Although Russian President Vladimir Putin is becoming increasingly unhinged, I’d like to believe he’s retained enough of his marbles to still understand that no one wins a nuclear war.

My daughter expressed that the world seems more perilous than ever before. I reminded her that when I was little, we used to sit under desks at school during atom bomb drills. During the Cuban missile crisis, the world was on the verge of nuclear war. And during her grandparents’ lifetimes, millions of lives were lost to genocide and war.

Not to discount the current situation or her fears, but the world has always been a volatile place filled with individuals who are gluttonous for gold, oil and power over others.

When it comes to financial markets, sure, they shimmer and shake when a saber gets rattled or swung.

But it’s never paid to bail out of investments because of violence in the world.

Let’s look at market performance after major sources of conflict.

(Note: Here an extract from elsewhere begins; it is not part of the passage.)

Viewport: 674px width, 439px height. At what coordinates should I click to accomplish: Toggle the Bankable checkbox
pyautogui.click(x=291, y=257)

  • The Nazis invaded France in 1940. The market fell nearly 19% over the next year. However, the market had been declining steadily since 1937.
  • The market was down 11% three months after Pearl Harbor was attacked on December 7, 1941, but up more than 4% by December 1942.
  • Stocks were actually up for several months after 9/11, though they were down 18% after one year. Keep in mind, the dot-com collapse and recession were already underway on 9/11.
  • The U.S. invaded Iraq in 2003. A year later, the market was up 27%. But again, context is important. We were in the early stages of the bull market and economic recovery.
  • When Russia annexed Crimea in 2014, stocks climbed 15% over the next year. The economy wasn’t particularly strong, but stocks were, as we were in the middle of a 10-year bull run.

So you see that it’s more important to acknowledge the performance of the economy and general market than to get caught up in what geopolitical tensions may mean. Those tensions usually don’t matter much as far as stocks are concerned.

What should you do if the Russia-Ukraine war has you spooked?

First, assess when you need the money you’ve invested in the market. If you need it in the next couple of years, then go ahead and sell. It’s not that I necessarily think we’re headed for lower prices, but you can’t afford the risk that it does go lower.

I’d say the same thing if there were peace on earth and the market were roaring.

In fact, I did the same thing myself just a few months ago. My daughter is going to college next year, so I significantly reduced my exposure to stocks in her 529 college savings account. That money we’ve tirelessly saved and invested for nearly two decades needs to be there when the tuition bill comes due. I’m not willing to expose it to market risk at this point.

If you don’t need the cash in the next few years and are invested for the long term, then from a financial standpoint, don’t worry about what’s going on in Ukraine or the rest of the world. Markets go up over the long term, and you should be fine.

If markets do tank, it really doesn’t matter because you’re not planning on selling anytime soon. In fact, you can pick up stocks at better prices if they do.

I especially recommend buying dividend stocks when markets slide because you get a higher yield on your money than you could have had just a few weeks or months earlier.

It’s stressful seeing terrible images and videos on your TV or online of Ukraine (and other embattled areas of the world). You have every right to be concerned, angry, sad, etc. But don’t let those emotions ruin a well-thought-out investment plan – especially when there’s no evidence that these geopolitical events have substantial effects on the markets.